**GIVEN INSTRUCTION 1:** In the passage on Joachim of Fiore, in which village was he born?
**GIVEN INSTRUCTION 2:** Name every person other than Joachim himself who appears in the passage on Joachim of Fiore.
**GIVEN INSTRUCTION 3:** Write the next part of the biography of Joachim of Fiore, picking up after its final sentence.

**EXCERPT TO READ:**
· · · · ·

Joachim of Fiore, also known as Joachim of Flora and in Italian Gioacchino da Fiore (c. 1135 – 30 March 1202), was an Italian Christian theologian, Catholic abbot, and the founder of the monastic order of San Giovanni in Fiore. According to theologian Bernard McGinn, "Joachim of Fiore is the most important apocalyptic thinker of the whole medieval period." The Divine Comedy of Dante Alighieri is one of the most famous works inspired by his ideas.

Later followers, inspired by his works in Christian eschatology and historicist theories, are called Joachimites.

Biography
Born in the small village of Celico near Cosenza, in Calabria (at the time part of the Kingdom of Sicily), Joachim was the son of Mauro de Celico, a well-placed notary, and of Gemma, his wife. He was educated at Cosenza, where he became first a clerk in the courts, and then a notary himself. In 1166–1167 he worked for Stephen du Perche, archbishop of Palermo (c. 1167–1168) and counsellor of Margaret of Navarre, regent for the young William II of Sicily.

· · · · ·

**SUPPLIED ENTRIES:**
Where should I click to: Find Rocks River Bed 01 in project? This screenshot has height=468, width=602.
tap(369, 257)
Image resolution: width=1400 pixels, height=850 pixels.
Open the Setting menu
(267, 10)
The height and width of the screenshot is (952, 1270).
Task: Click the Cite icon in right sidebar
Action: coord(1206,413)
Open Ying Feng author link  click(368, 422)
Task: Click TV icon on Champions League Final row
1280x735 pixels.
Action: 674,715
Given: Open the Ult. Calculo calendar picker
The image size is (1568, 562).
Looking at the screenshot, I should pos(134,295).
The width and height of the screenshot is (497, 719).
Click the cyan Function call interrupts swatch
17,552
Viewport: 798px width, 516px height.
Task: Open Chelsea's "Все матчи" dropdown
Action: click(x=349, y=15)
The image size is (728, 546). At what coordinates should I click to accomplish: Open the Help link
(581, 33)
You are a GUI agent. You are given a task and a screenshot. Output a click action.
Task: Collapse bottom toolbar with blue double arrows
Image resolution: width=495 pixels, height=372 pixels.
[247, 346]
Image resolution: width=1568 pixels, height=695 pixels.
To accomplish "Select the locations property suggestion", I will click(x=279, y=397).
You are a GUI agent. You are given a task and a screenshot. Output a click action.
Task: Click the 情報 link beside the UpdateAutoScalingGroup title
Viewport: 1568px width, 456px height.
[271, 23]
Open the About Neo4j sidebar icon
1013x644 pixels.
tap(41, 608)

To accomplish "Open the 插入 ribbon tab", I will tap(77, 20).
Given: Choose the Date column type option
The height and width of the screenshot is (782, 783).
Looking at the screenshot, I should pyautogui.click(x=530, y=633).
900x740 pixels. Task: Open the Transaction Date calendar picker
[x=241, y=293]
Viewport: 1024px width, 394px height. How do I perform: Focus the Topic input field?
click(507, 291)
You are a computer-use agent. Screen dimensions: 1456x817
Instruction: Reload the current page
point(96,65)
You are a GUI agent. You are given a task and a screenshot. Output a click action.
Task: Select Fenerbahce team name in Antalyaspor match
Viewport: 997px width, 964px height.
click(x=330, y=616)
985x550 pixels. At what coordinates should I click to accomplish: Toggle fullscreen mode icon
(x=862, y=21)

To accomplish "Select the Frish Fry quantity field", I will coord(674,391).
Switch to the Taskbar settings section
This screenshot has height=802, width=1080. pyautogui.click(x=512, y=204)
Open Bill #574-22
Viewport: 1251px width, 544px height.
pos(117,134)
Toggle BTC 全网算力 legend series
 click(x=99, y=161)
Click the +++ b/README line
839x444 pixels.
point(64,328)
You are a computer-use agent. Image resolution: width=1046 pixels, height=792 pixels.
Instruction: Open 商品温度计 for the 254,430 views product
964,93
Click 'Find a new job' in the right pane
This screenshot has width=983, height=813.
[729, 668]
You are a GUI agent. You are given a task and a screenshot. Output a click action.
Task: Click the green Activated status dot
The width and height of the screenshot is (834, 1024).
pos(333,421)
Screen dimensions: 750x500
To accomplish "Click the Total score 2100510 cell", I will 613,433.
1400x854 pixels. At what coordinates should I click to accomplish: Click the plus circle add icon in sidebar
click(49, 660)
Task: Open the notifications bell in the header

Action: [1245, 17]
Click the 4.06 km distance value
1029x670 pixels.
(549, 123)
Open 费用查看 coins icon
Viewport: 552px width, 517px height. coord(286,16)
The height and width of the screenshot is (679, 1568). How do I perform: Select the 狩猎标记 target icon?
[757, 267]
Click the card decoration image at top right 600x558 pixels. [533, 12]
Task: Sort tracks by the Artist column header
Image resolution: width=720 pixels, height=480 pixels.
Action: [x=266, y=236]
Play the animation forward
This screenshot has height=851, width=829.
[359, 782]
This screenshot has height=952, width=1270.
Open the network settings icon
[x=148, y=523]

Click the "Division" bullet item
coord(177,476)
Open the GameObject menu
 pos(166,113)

· · · · ·

**REPLY 1:** Celico, near Cosenza in Calabria.

**REPLY 2:** Bernard McGinn, Dante Alighieri, Mauro de Celico, Gemma, Stephen du Perche, Margaret of Navarre, William II of Sicily

**REPLY 3:**
About 1159 he went on pilgrimage to the Holy Land, where he experienced a spiritual crisis and conversion in Jerusalem that turned him away from a worldly life. When he returned, he lived as a hermit for several years, wandering and preaching before joining the Cistercian abbey of Sambucina near Luzzi in Calabria, as a lay brother without taking the religious habit. There he devoted his time to lay preaching. The ecclesiastical authorities raising objections to his mode of life, he joined the monks of the Abbey of Corazzo, and was ordained a priest, apparently in 1168. He applied himself entirely to Biblical study, with a special view to uncovering the arcane meanings he thought were concealed in the Scriptures, especially in the apostle John's Revelation. To his dismay, the monks of Corazzo proclaimed him their abbot (c. 1177). He then attempted to join the monastery to the Cistercian Order, but was refused because of the community's poverty. In the winter of 1178 he appealed in person to William II, who granted the monks some lands.

In 1182 Joachim appealed to Pope Lucius III, who relieved him of the temporal care of his abbey, and warmly approved of his work, bidding him continue it in whatever monastery he thought best. Joachim spent the following year and a half at the Cistercian Abbey of Casamari, where he engaged in writing his three great books. There the young monk, Lucas (afterwards Archbishop of Cosenza), who acted as his secretary, was amazed to see so famous and eloquent a man wearing such rags, and the wonderful devotion with which he preached and said Mass.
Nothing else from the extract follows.